In order to find the money with which to pay the taxes, the natives slowly but surely find their way from the reserves to the plantations and townships, as these arise, there to labour for the profit of the invaders. The sudden raids of the chattel-hunters gave way to the permanent exploitation of the whole population. The fruits of this new dominion find expression in overcrowding, under-feeding and the consequent spread of epidemic diseases previously unknown in the country, with additional disadvantages in the shape of an occasional war. Of the 150,000 unarmed porters raised in Kenya during the campaign to acquire the neighbouring German Territory, over 40,000 were killed or died of disease (page 33). Habits of life which are relatively harmless under native conditions, naturally become the vehicle of pestilence under the conditions of city life, or those obtaining in the now overcrowded reserves.

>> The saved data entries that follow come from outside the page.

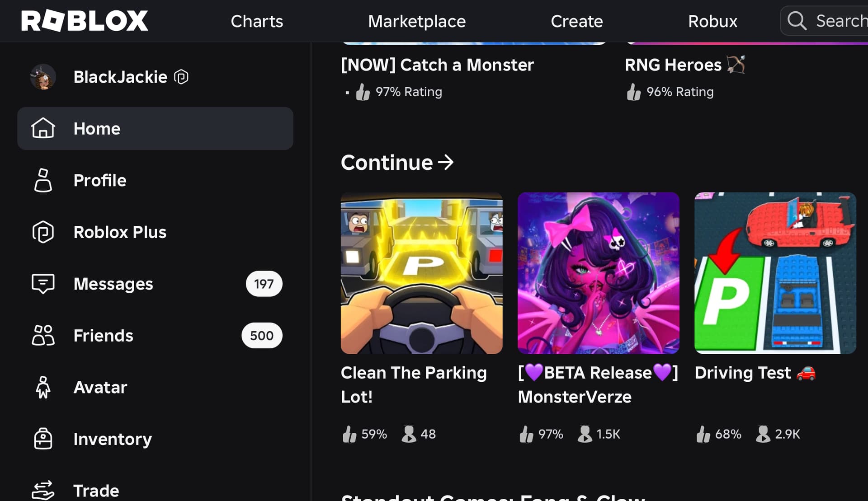Screen dimensions: 868x501
Task: Open the Marketplace tab
Action: (417, 21)
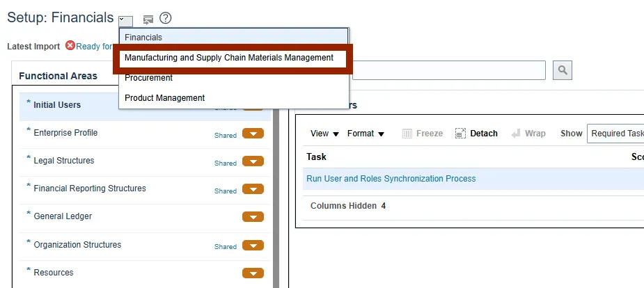Click the search magnifier icon button
Screen dimensions: 644x288
point(563,70)
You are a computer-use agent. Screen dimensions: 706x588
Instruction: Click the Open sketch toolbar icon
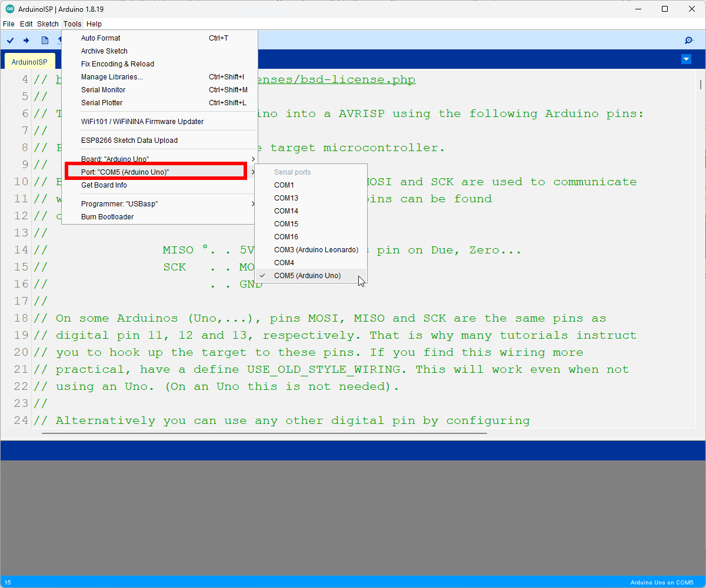coord(59,40)
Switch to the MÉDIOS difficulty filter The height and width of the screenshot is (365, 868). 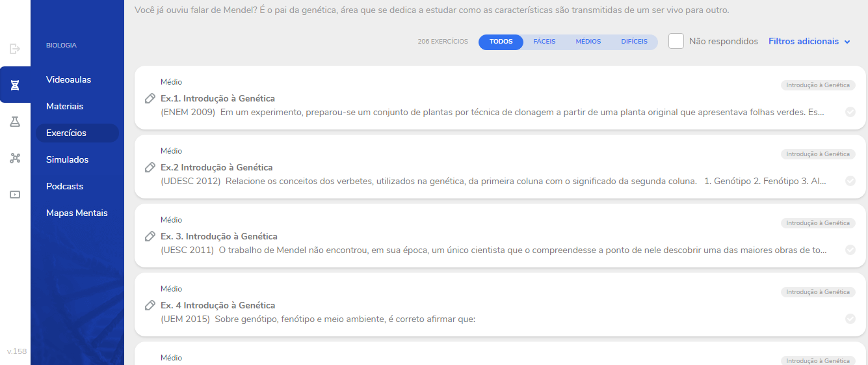point(588,42)
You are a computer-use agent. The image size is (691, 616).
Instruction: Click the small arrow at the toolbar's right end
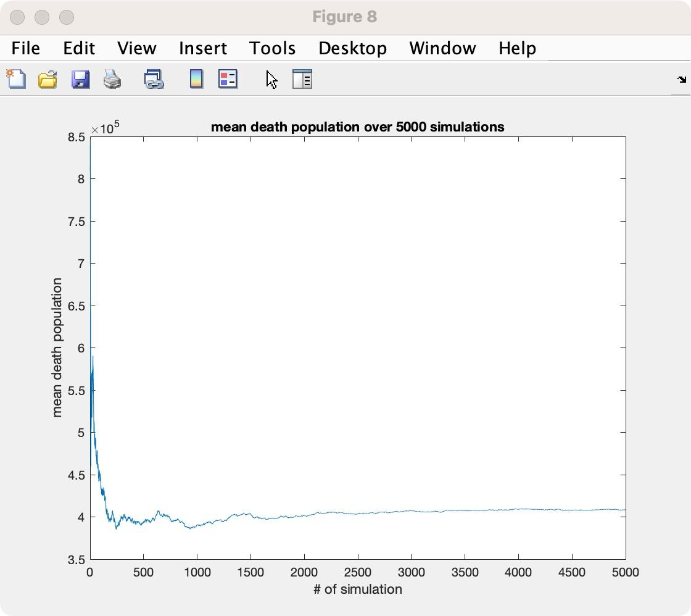tap(681, 79)
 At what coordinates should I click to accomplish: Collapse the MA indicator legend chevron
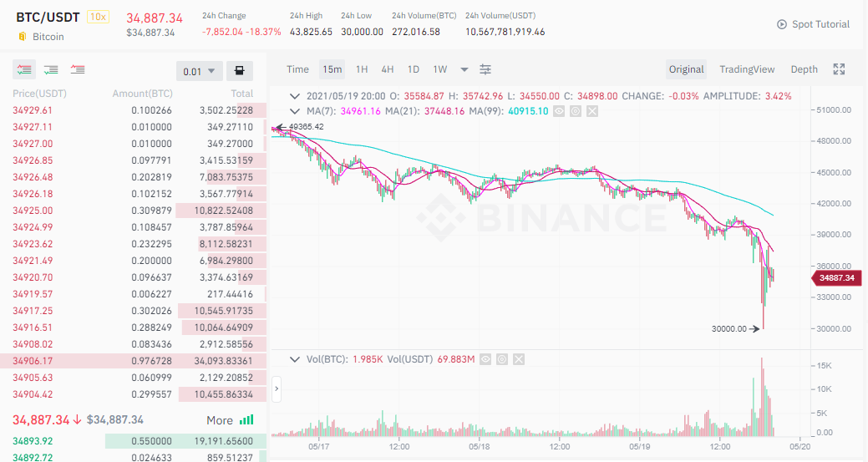tap(295, 111)
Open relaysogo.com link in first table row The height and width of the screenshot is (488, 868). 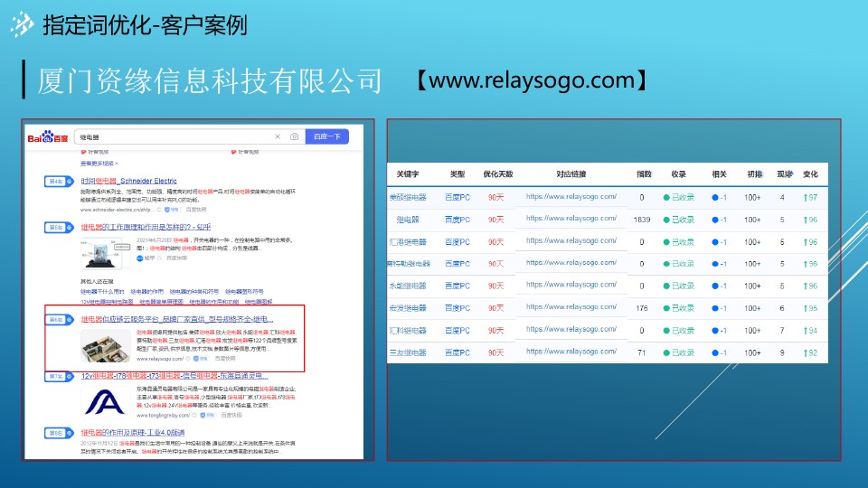click(571, 197)

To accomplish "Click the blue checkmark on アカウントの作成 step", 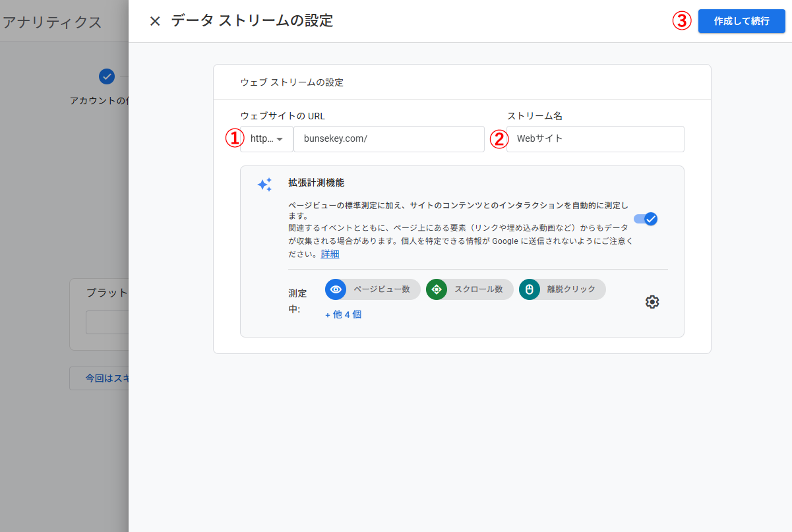I will [107, 76].
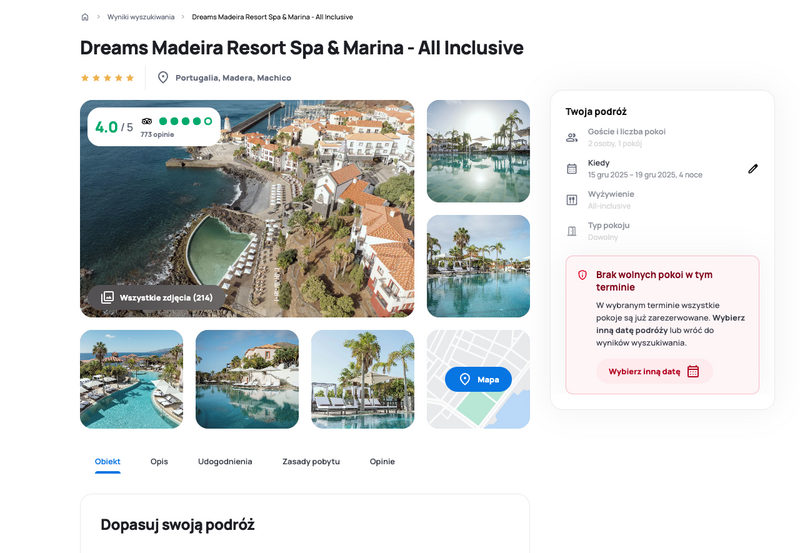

Other interesting facts dealt with in the pamphlet are the methods by which the capitalist administrative powers corrupt the institutions of the natives. The chiefs become transformed from guardians of their people into the agents of the oppressors. The compulsory labour ordinances, which are found necessary as a supplement to taxation, are enforced by their aid. The result is the development of native organisations in opposition to the whole machinery of government, which the missionaries strive to bring into constitutional channels. Early in 1922, the arrest of the Secretary of one of these native bodies led to a mass protest in Nairobi, and the slaughter of about thirty natives by the police as a reply. (This occurrence was dealt with in more detail in these columns in the issue of July, 1922). In one detail, the pamphlet under review is, here, inaccurate. No attempt was made by the crowd to rush the “prison” where Thuku was detained. The approach of a detachment of troops created a stampede, during which the armed police in the lines lost their heads and fired without orders!

What relationship does this enslavement bear to that of the workers in Europe? Here the pamphlet is confusing. Apparently the authors consider that the workers pay the taxes by which interest on development loans is guaranteed. It should be obvious however that if the taxes were not raised for that purpose the workers would gain nothing. The “saving'' would simply benefit some other section of their exploiters.

The authors are on firmer ground when they contend that capitalist development abroad is based upon the extended exploitation of the workers at home. The profits on the commodities of all sorts poured into the tropics by European labour go to the employing-class. The workers have thus no interest in extending markets; but that is not all. Sooner or later the point must be reached at which this development will react upon home conditions. The creation of new proletariat in the tropics intensifies the competition between the workers of the world. It renders their standard of life still less secure, and adds to the ranks of the unemployed. Such are the fruits of imperialism for the wage-slaves. Thus they must eventually unite upon the basis of their common interest, emancipation, irrespective of race or colour !
Eric Boden

1 comment:

imposs1904 said...

The author of this review, Eric Boden, lived and worked in East Africa for a number of years.